[Work request]:
The entries below must be copied exactly as they are.

(Records for the task)

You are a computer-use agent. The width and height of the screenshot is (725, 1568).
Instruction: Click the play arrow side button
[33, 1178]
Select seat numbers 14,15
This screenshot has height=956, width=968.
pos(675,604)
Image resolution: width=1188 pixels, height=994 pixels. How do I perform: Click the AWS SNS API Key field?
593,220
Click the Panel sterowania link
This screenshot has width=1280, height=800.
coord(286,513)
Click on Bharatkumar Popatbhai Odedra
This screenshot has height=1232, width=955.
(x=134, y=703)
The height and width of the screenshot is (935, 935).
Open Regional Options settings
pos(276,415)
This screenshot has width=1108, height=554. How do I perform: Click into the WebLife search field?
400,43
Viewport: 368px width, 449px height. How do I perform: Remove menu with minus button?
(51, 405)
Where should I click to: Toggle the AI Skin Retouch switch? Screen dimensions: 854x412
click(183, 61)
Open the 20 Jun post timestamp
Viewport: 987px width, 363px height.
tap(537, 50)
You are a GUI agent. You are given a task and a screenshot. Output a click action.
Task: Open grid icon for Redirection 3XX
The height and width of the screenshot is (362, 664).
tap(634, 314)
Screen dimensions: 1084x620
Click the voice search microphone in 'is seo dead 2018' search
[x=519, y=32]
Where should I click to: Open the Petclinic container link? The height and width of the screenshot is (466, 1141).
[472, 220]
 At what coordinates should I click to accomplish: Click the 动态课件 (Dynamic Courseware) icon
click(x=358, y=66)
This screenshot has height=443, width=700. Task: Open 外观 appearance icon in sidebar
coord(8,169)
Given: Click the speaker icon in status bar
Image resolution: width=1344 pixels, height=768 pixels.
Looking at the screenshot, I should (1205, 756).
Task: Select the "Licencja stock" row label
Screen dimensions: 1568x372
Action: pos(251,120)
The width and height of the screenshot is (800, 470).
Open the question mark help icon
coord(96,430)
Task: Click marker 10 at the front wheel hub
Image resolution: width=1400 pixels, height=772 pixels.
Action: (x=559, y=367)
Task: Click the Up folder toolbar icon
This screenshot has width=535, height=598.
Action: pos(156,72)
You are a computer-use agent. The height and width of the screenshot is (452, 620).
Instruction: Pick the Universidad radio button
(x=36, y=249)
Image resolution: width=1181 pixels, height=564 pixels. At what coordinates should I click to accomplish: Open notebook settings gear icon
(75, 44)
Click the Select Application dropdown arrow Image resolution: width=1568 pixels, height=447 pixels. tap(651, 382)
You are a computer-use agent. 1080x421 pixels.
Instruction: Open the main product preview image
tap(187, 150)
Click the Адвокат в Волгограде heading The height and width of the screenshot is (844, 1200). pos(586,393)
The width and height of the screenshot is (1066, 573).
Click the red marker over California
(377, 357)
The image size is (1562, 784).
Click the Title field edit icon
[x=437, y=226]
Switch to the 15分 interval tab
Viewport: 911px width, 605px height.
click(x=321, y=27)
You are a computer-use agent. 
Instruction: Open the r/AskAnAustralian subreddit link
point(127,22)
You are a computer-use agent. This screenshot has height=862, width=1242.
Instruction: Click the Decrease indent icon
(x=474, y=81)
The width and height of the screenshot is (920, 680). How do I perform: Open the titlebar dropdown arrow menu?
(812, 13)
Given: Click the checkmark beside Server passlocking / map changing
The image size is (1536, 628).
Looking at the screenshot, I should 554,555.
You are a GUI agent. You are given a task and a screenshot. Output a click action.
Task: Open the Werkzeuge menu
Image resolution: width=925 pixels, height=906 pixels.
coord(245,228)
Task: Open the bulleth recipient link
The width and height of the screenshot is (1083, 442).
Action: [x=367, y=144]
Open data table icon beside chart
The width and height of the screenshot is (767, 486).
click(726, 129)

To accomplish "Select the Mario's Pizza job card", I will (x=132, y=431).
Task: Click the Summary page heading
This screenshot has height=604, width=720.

(End Records for the task)

[Task output]:
You are a computer-use agent. The width and height of the screenshot is (725, 1568).
Instruction: Click the play arrow side button
[33, 1178]
Select seat numbers 14,15
This screenshot has height=956, width=968.
pos(675,604)
Image resolution: width=1188 pixels, height=994 pixels. How do I perform: Click the AWS SNS API Key field?
593,220
Click the Panel sterowania link
This screenshot has width=1280, height=800.
coord(286,513)
Click on Bharatkumar Popatbhai Odedra
This screenshot has height=1232, width=955.
(x=134, y=703)
The height and width of the screenshot is (935, 935).
Open Regional Options settings
pos(276,415)
This screenshot has width=1108, height=554. How do I perform: Click into the WebLife search field?
400,43
Viewport: 368px width, 449px height. How do I perform: Remove menu with minus button?
(51, 405)
Where should I click to: Toggle the AI Skin Retouch switch? Screen dimensions: 854x412
click(183, 61)
Open the 20 Jun post timestamp
Viewport: 987px width, 363px height.
tap(537, 50)
You are a GUI agent. You are given a task and a screenshot. Output a click action.
Task: Open grid icon for Redirection 3XX
The height and width of the screenshot is (362, 664).
tap(634, 314)
Screen dimensions: 1084x620
Click the voice search microphone in 'is seo dead 2018' search
[x=519, y=32]
Where should I click to: Open the Petclinic container link? The height and width of the screenshot is (466, 1141).
[472, 220]
 At what coordinates should I click to accomplish: Click the 动态课件 (Dynamic Courseware) icon
click(x=358, y=66)
This screenshot has height=443, width=700. Task: Open 外观 appearance icon in sidebar
coord(8,169)
Given: Click the speaker icon in status bar
Image resolution: width=1344 pixels, height=768 pixels.
Looking at the screenshot, I should (1205, 756).
Task: Select the "Licencja stock" row label
Screen dimensions: 1568x372
Action: pos(251,120)
The width and height of the screenshot is (800, 470).
Open the question mark help icon
coord(96,430)
Task: Click marker 10 at the front wheel hub
Image resolution: width=1400 pixels, height=772 pixels.
Action: (x=559, y=367)
Task: Click the Up folder toolbar icon
This screenshot has width=535, height=598.
Action: pos(156,72)
You are a computer-use agent. The height and width of the screenshot is (452, 620).
Instruction: Pick the Universidad radio button
(x=36, y=249)
Image resolution: width=1181 pixels, height=564 pixels. At what coordinates should I click to accomplish: Open notebook settings gear icon
(75, 44)
Click the Select Application dropdown arrow Image resolution: width=1568 pixels, height=447 pixels. tap(651, 382)
You are a computer-use agent. 1080x421 pixels.
Instruction: Open the main product preview image
tap(187, 150)
Click the Адвокат в Волгограде heading The height and width of the screenshot is (844, 1200). pos(586,393)
The width and height of the screenshot is (1066, 573).
Click the red marker over California
(377, 357)
The image size is (1562, 784).
Click the Title field edit icon
[x=437, y=226]
Switch to the 15分 interval tab
Viewport: 911px width, 605px height.
click(x=321, y=27)
You are a computer-use agent. 
Instruction: Open the r/AskAnAustralian subreddit link
point(127,22)
You are a computer-use agent. This screenshot has height=862, width=1242.
Instruction: Click the Decrease indent icon
(x=474, y=81)
The width and height of the screenshot is (920, 680). How do I perform: Open the titlebar dropdown arrow menu?
(812, 13)
Given: Click the checkmark beside Server passlocking / map changing
The image size is (1536, 628).
Looking at the screenshot, I should 554,555.
You are a GUI agent. You are given a task and a screenshot. Output a click action.
Task: Open the Werkzeuge menu
Image resolution: width=925 pixels, height=906 pixels.
coord(245,228)
Task: Open the bulleth recipient link
The width and height of the screenshot is (1083, 442).
Action: [x=367, y=144]
Open data table icon beside chart
The width and height of the screenshot is (767, 486).
click(726, 129)

To accomplish "Select the Mario's Pizza job card", I will (x=132, y=431).
Task: Click the Summary page heading
This screenshot has height=604, width=720.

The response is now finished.